The founder of Oath Keepers organization, a Yale-educated attorney and US Army veteran, Stewart Rhodes was arrested today on federal charges of “seditious conspiracy” related to the January 6th, 2020 protests at the US Capitol.
US Attorney General Merrick Garland has faced withering criticism for calling the January 6th riot an “insurrection” while failing to charge anyone with treason or sedition.

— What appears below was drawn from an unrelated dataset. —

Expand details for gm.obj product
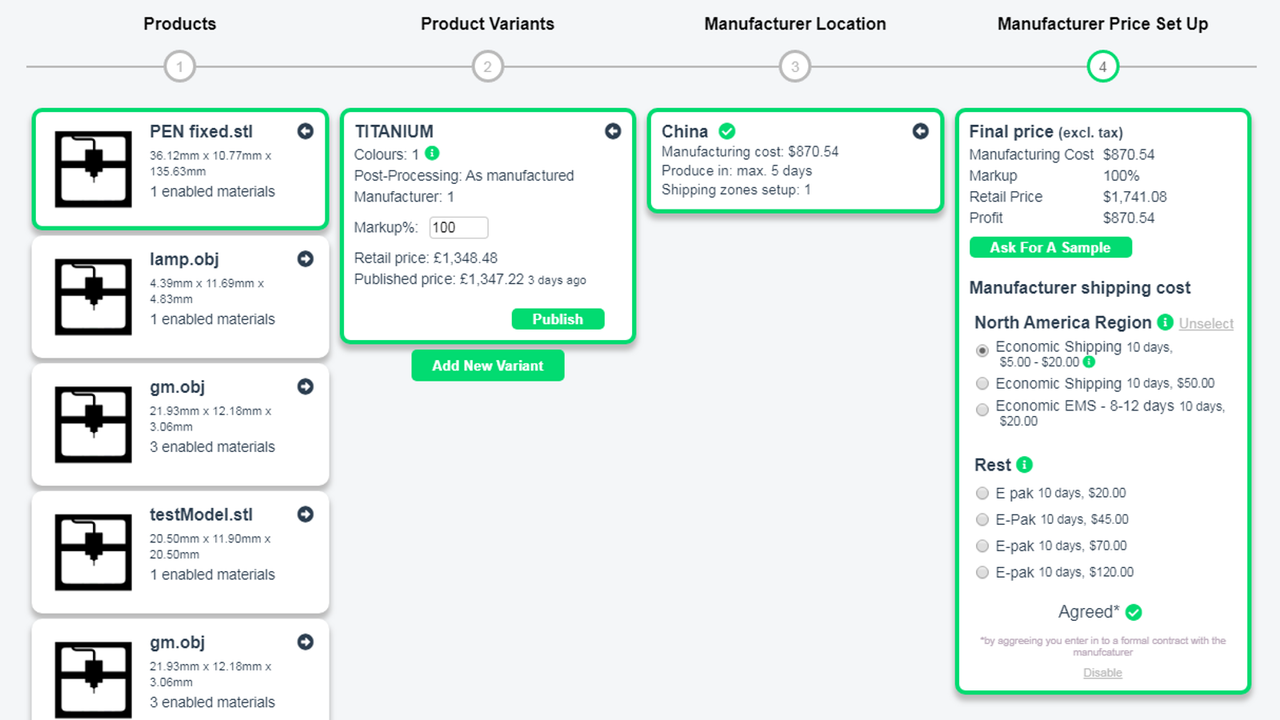Viewport: 1280px width, 720px height. point(305,386)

Never mind the fact that the those who allegedly plotted the violent overthrow of the government left their guns at home that day.
Now Garland has offered up Rhodes and ten others as sacrificial lambs to the leftists who tirelessly promote their narrative that the January 6th protest and riot were some sort of unarmed effort to overthrow American system of government.

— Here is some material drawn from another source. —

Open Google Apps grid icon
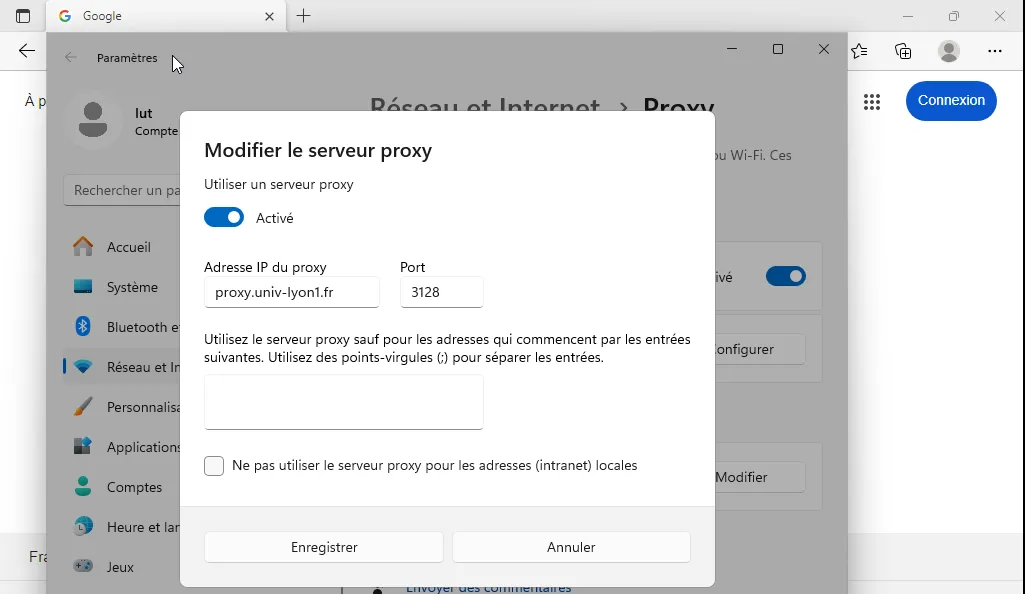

Larry Correia has the best summation of the fake-news narrative from January 6th . . .
Jan 6th is the biggest threat do democracy EVAR. When the most heavily armed demographic in the world didn’t bring any guns to a coup, and the only person who got shot was an unarmed woman, and she was killed by the kind of super cop who leaves his Glock in the toilet.
The AP has a slanted report on the arrest of Rhodes and the others . . .
These are the first charges of seditious conspiracy that the Justice Department has brought in connection with the attack led by supporters of former President Donald Trump.
Rhodes, 56, of Granbury, Texas, and Edward Vallejo, 63, of Phoenix, Arizona, were arrested on Thursday. The others who were charged were already facing criminal charges related to the attack. Rhodes is the highest-ranking member of an extremist group to be arrested in the deadly siege.
The arrest of Rhodes and the others is a serious escalation of the accusations against the thousands of rioters who stormed the Capitol. And the charges answer in part a growing chorus of Republicans who have publicly questioned the seriousness of the Jan. 6 insurrection, arguing that since no one had been charged yet with sedition or treason, it could not have been so violent.
Rhodes did not enter the Capitol building on Jan. 6 but is accused of helping put into motion the violence that disrupted the certification of the vote. The Oath Keepers case is the largest conspiracy case federal authorities have brought so far over Jan. 6, when rioters stormed past police barriers and smashed windows, injuring dozens of officers and sending lawmakers running.
The indictment against Rhodes alleges Oath Keepers formed two teams, or “stacks,” that entered the Capitol. The first “stack” split up inside the building to separately go after the House and Senate. The second “stack” confronted officers inside the Capitol Rotunda, the indictment said. Outside Washington, the indictment alleges, the Oath Keepers had stationed two “quick reaction forces” that had guns “in support of their plot to stop the lawful transfer of power.”
Jonathan Moseley, an attorney representing Rhodes, said his client was arrested Thursday in Texas.
“He has been subject to a lot of suspicion to why he wasn’t indicted,” so far in the Jan. 6 riot, Moseley said. “I don’t know if this is in response to those discussions, but we do think it’s unfortunate. It’s an unusual situation.”
Moseley said Rhodes was supposed to testify before the House committee investigating the Jan. 6 insurrection in a deposition but it got called off. He was talking to Rhodes on the phone about the committee when Rhodes was contacted by the FBI.
Rhodes has said in interviews with right-wing hosts that there was no plan to storm the Capitol and that the members who did so went rogue. But he has continued to push the lie that the 2020 election was stolen, while posts on the Oath Keepers website have depicted the group as a victim of political persecution.
An arrest is not a conviction. Not by a long shot. Particularly where partisan prosecutions come into play.